I'm sorry but your basic terminology lesson, however educational, just won't cut it here.

Encryption in its most general meaning is about protecting secrets. Period. In this context it is not function-type specific.

When you are using the SHA-256 hash function to protect your secret (what you have done here yourself, or in case of password hashing, bitcoin, ...), you are now using the hash function as an encryption tool.
It is also common terminology in such cases to refer to the hash function input message as 'key'.

Moreover, 8 rounds of SHA-256, which was the subject, is *in fact* decryptable in the sense you have specified, meaning a one-to-one mapping between output and original input exists, as shown before (code was provided for anyone to test for themselves). 
Additionally, the inner workings of the SHA-2 compression functions in particular bear similarities with key-based encryption, in the sense that it can be thought of using an internal key (based on the message) to convert from plaintext (based on the IV) to ciphertext. The SHACAL-2 block cipher is based on this.

> > The 'reconstruction' method finds the exact original input message
> > in case of maximum 8 rounds.
> > 8 rounds of SHA-256 covers eight 32-bit integers, or 256 bits. Which
> > matches the output (hash) size.
> 
> 
> So if a hash algorithm were to use 16-bit integers but produce a
> 256-bit hash, your method would work for 16 rounds because 16 x 16 =
> 256?
> 
> Sorry, but this claim makes no sense, as you stated it above.
> 
> SHA-256 uses eight 32-bit values internally and another eight output
> variables which are concatenated to form the output hash; that much is
> true. But the use of eight values has nothing to do with "eight
> rounds", which should be obvious if you look at the pseudocode for
> SHA-256 on Wikipedia: https://en.wikipedia.org/wiki/SHA-2#Pseudocode

I recommend that you take another look then, because that is exactly how (and why) it works. 
Each round processes a single 32-bit value (word) derived from the original input message. 
For this specific function it is possible to find (and be certain of) the exact original message when the input space matches (or is smaller than) the output space (in case of 8 rounds or less).

> Attacks on reduced-round versions of algorithms are valid, and often
> published in the literature.

I’m not sure how much weight your opinion has here, as it seems the concept of rounds is not entirely clear to you, but yes, they are valid, I never claimed otherwise.

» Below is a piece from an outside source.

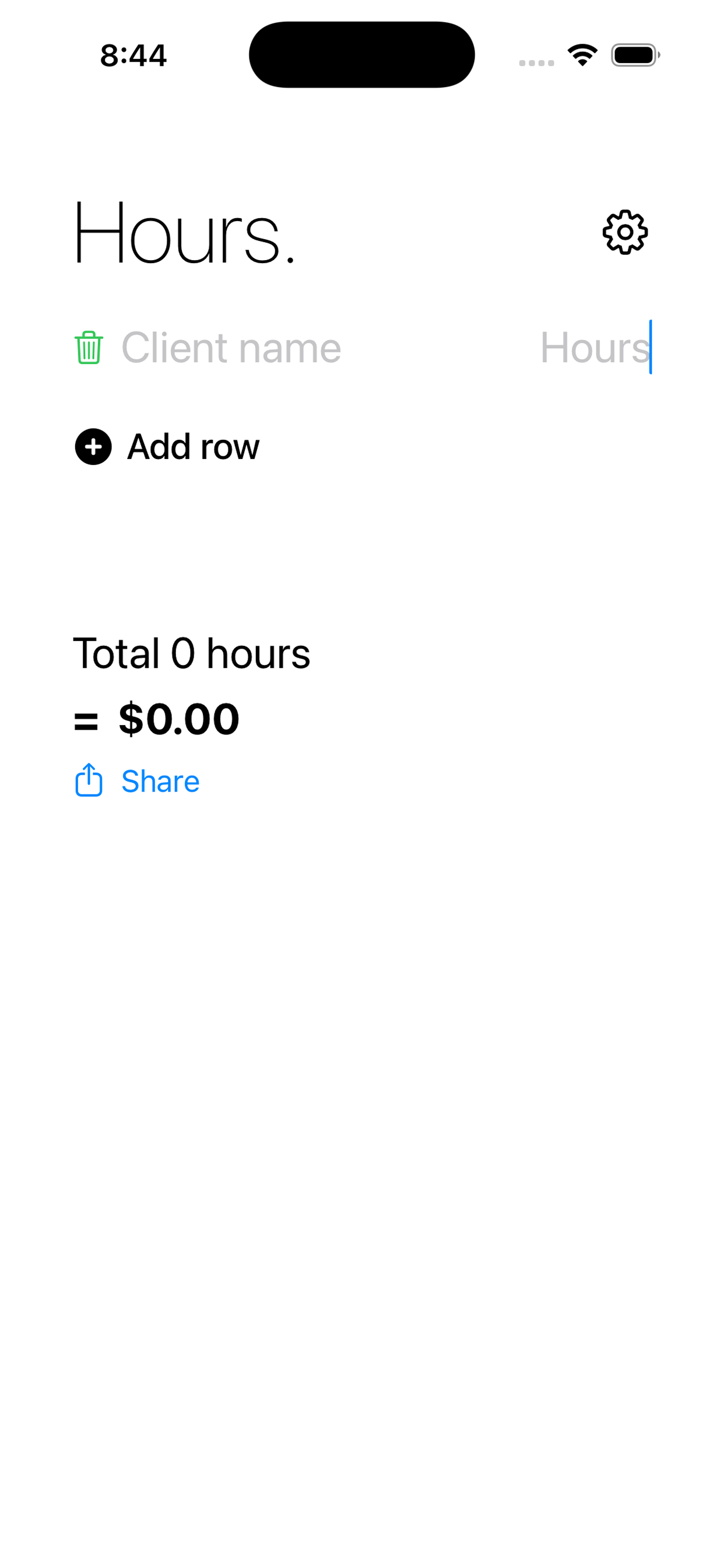Click the Share export arrow icon
The width and height of the screenshot is (724, 1568).
(88, 782)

> If your claim is that your attack can be expanded to full SHA-256,
> then let's please have a matching preimage (any matching preimage
> will do) for that exact SHA-256 hash.

Firstly, there are no ‘claims’ here. I put in the effort of providing code so you could verify for yourself.
The inability or unwillingness to examine and/or run the code doesn’t turn this into a claim. 
Being dismissive without taking a proper look (‘at first glance it doesn’t work’) is not productive.

Secondly, to summarize previous findings:
-	Deterministically retrieve the original input message in case of 8 rounds of SHA-256.
In case you are still not convinced of this, I suggest you create and provide a single block 8-round hash and I will send you the original input message.

-	Deterministically find a 64-round preimage and collision with respect to the SHA-256 main compression function excluding padding scheme and extended words validation. This doesn’t necessarily mean a full-fledged 64-round preimage of the overall hash function; I was clear about this.

I’ll create a separate thread for your challenge specifically and share additional progress there.

McDair